Scientific publishing is therefore riddled with wrongness.
Read all of part 1 here
Excerpts from Part2:
Statistics is to science as steroids are to baseball. Addictive poison. But at least baseball has attempted to remedy the problem. Science remains mostly in denial.
True, not all uses of statistics in science are evil, just as steroids are sometimes appropriate medicines. But one particular use of statistics — testing null hypotheses — deserves the same fate with science as Pete Rose got with baseball. Banishment.
Numerous experts have identified statistical testing of null hypotheses — the staple of scientific methodology — as a prime culprit in rendering many research findings irreproducible and, perhaps more often than not, erroneous. Many factors contribute to this abysmal situation. In the life sciences, for instance, problems with biological agents and reference materials are a major source of irreproducible results, a new report in PLOS Biology shows. But troubles with “data analysis and reporting” are also cited. As statistician Victoria Stodden recently documented, a variety of statistical issues lead to irreproducibility. And many of those issues center on null hypothesis testing. Rather than furthering scientific knowledge, null hypothesis testing virtually guarantees frequent faulty conclusions.
10. Ban P values
9. Emphasize estimation
8. Rethink confidence intervals
7. Improve meta-analyses
6. Create a Journal of Statistical Shame
5. Better guidelines for scientists and journal editors
4. Require preregistration of study designs
3. Promote better textbooks
2. Alter the incentive structure
1. Rethink media coverage of science
Read the reasoning behind the list in part 2 here
I would add one more to that top 10 list:
0. Ban the use of the word “robust” in science papers.
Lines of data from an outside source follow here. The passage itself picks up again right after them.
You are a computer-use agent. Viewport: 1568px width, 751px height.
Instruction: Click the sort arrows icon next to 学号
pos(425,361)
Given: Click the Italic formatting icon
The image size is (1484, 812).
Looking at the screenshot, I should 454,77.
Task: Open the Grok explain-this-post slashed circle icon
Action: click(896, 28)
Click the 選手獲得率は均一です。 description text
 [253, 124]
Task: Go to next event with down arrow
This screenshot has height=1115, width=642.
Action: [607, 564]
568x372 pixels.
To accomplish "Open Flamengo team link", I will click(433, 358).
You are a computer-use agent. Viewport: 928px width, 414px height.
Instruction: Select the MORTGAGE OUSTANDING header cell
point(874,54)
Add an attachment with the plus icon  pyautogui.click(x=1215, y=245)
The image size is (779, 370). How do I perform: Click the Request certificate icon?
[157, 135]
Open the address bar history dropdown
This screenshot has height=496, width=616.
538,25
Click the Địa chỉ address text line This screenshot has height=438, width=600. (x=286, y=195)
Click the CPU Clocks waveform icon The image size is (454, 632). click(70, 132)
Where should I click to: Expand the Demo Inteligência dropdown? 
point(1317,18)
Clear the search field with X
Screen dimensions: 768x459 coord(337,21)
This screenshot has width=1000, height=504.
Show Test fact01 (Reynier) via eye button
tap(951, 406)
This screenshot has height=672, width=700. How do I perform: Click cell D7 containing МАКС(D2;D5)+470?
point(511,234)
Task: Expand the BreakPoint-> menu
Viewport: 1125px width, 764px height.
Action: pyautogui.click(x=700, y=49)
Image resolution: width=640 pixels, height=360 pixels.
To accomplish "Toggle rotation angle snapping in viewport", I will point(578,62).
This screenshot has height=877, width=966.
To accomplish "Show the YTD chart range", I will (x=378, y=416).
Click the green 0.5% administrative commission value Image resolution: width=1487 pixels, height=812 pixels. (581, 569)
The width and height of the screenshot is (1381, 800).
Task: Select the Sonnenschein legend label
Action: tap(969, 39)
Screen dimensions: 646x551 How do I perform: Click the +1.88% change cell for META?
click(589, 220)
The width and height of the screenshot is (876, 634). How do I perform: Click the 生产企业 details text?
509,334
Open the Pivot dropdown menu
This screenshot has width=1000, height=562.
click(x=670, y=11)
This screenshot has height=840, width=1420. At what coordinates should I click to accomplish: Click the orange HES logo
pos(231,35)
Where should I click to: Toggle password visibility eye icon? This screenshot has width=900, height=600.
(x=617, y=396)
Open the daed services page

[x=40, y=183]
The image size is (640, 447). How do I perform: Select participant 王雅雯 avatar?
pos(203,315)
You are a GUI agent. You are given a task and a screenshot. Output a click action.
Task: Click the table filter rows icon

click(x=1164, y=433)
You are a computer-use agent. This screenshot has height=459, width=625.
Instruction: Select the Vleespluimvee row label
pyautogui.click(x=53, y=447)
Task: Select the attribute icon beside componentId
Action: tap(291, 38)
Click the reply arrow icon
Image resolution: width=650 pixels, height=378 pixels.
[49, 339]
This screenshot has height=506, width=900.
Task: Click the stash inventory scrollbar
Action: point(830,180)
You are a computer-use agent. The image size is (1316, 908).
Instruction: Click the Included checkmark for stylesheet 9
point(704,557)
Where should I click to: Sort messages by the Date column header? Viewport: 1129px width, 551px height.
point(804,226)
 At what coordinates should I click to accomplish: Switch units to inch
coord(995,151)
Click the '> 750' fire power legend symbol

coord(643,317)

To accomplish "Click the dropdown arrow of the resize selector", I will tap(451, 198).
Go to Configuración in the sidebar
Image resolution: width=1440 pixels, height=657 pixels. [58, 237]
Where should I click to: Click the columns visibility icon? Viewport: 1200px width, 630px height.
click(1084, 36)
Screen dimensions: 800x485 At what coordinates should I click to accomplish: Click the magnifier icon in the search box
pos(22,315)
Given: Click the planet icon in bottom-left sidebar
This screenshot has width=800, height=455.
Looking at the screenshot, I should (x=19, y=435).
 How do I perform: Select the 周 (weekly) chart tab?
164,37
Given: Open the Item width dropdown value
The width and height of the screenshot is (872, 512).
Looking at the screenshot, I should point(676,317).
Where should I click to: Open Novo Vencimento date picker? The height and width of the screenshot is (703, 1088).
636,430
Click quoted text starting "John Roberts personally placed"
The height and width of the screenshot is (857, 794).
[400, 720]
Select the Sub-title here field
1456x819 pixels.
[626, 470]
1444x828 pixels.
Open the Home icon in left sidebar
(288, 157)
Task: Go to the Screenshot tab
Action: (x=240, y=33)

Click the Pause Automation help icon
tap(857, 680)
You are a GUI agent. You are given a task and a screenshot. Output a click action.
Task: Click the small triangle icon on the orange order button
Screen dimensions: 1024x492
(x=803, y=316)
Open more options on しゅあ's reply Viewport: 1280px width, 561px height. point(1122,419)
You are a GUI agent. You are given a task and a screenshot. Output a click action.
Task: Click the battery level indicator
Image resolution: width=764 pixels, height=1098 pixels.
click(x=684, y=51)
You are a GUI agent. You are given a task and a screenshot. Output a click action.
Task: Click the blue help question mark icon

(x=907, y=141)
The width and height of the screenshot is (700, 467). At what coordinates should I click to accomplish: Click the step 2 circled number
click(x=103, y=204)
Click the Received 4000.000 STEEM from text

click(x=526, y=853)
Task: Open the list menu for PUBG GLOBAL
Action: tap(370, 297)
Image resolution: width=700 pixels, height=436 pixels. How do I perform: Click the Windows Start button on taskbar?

Given what we’ve just read here and from Nassim Taleb, and since climate science in particular seems to love that word in papers, I think it is nothing more than a projection of ego from the author(s) of many climate science papers, and not a supportable statement of statistical confidence.
One other point, one paragraph in part one from Tom Siegfried said this:
For science is still, in the long run, the superior strategy for establishing sound knowledge about nature. Over time, accumulating scientific evidence generally sorts out the sane from the inane. (In other words, climate science deniers and vaccine evaders aren’t justified by statistical snafus in individual studies.) Nevertheless, too many individual papers in peer-reviewed journals are no more reliable than public opinion polls before British elections.
That ugly label about climate skeptics mars an otherwise excellent article about science. It also suggests Mr. Siegfreid hasn’t really looked into the issue with the same questioning (i.e. skepicism) that he did for the abuse of statistics.
Should Mr. Siegfreid read this, I’ll point out that many climate skeptics became climate skeptics once we started examining some of the shoddy statistical methods that were used, or outright invented, in climate science papers. The questionable statistical work of Dr. Michael Mann alone (coupled with the unquestioning media hype) has created legions of climate skeptics. Perhaps Mr. Siegfeid should spend some time looking at the statistical critiques done by Stephen McIntyre, and tell us how things like a single tree sample or upside down data or pre-screening data begets “robust” climate science before he uses the label “climate deniers” again.